Es wird das »Enunciat« vorgelesen, eigentlich die wortgetreue Wiederholung des Urteils, das der Angeklagte und der Gerichtssaal schon gestern gehört und heute in der Zeitung gelesen haben. Auch deutsch wird es vorgelesen, eigens für den Delinquenten.
Aber den interessiert es nicht, er gibt sich der letzten Nervosität hin. Er zieht nachdenkliche Kreise mit seinem rechten Fuß, er dreht den Kopf nach allen Seiten, schaut auf die Photographen, die rings um ihn knien, um ihn zu knipsen, und auf die riesigen Filmapparate, die von allen Seiten ihre Mündungen auf ihn richten.
Seine Hände spielen unruhig. Auf der Linken trug er noch gestern einen goldenen Ring. Dieser war ihm bei der Einlieferung nach Pankrac abgenommen worden 398 und seither war es Franks ewig wiederholter Wunsch gewesen, ihn zurückzubekommen. In der Nacht auf gestern hatte ihm sein Anwalt den Ring wiedergegeben, wobei Frank eine große sentimentale Wiedersehensszene aufführte. Auf dem Ring standen die Worte: »Gott schütze dich! Lola, 14. 4. 1940.« Heute trägt Frank den Ring nicht mehr . . . wahrscheinlich hat er den Glauben verloren, daß Gott ihn noch schützen könne.

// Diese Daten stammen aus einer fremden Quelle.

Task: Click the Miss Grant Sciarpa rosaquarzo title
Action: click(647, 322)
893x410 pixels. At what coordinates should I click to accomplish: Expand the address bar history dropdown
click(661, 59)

Der Übersetzer hat die Vorlesung des Enunciats beendet und fragt den Delinquenten, ob er noch etwas bemerken wolle.
Ganz leise, fast unhörbar selbst für uns, die unmittelbar neben ihm stehen, flüstert Karl Hermann Frank seine letzten Worte. Sie sind vielleicht als Manifest an die Nachwelt gedacht oder als Demonstration gegen das Volk gerichtet, das ihn richtet. Aber der Flüsterton straft diese Absicht Lügen.

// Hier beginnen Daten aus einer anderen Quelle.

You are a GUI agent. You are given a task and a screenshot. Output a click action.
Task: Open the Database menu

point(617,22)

»Das deutsche Volk«, haucht er, »wird leben, auch wenn wir sterben müssen. Es lebe das deutsche Volk, es lebe der deutsche Geist.«
Dann gibt der Richter ein Zeichen, Delinquent versteht, macht eine Kehrtwendung und geht wieder acht Schritte. Diesmal zum Galgen. Er steigt die Stufen hinauf und überschaut die Menge.
Damit ist alles aus, was sich berichten läßt.
Dort oben hängt ein Mensch, der, wenn er je einer war, keiner mehr ist.